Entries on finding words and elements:

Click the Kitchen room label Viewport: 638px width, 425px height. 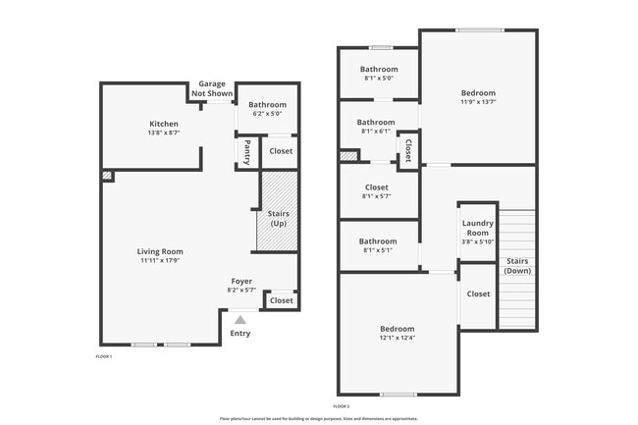(x=163, y=124)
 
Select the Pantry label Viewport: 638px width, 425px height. (x=247, y=151)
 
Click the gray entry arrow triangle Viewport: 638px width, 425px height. (x=239, y=319)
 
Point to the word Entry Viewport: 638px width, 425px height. (x=239, y=333)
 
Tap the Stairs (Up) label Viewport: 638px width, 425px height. (x=278, y=218)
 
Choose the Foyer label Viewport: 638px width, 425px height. (x=241, y=281)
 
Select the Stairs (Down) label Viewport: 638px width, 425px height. (x=516, y=265)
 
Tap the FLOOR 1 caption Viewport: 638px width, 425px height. (x=103, y=356)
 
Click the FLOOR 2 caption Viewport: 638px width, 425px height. (x=341, y=405)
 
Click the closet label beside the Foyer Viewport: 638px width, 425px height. (x=281, y=300)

Task requirements. Copy the stretch from the line containing "Choose the Foyer" through the end of the entries, swapping "caption" for "heading" and leaving everything else unchanged.

Final result.
Choose the Foyer label Viewport: 638px width, 425px height. (x=241, y=281)
 
Select the Stairs (Down) label Viewport: 638px width, 425px height. (x=516, y=265)
 
Tap the FLOOR 1 heading Viewport: 638px width, 425px height. (x=103, y=356)
 
Click the FLOOR 2 heading Viewport: 638px width, 425px height. (x=341, y=405)
 
Click the closet label beside the Foyer Viewport: 638px width, 425px height. (x=281, y=300)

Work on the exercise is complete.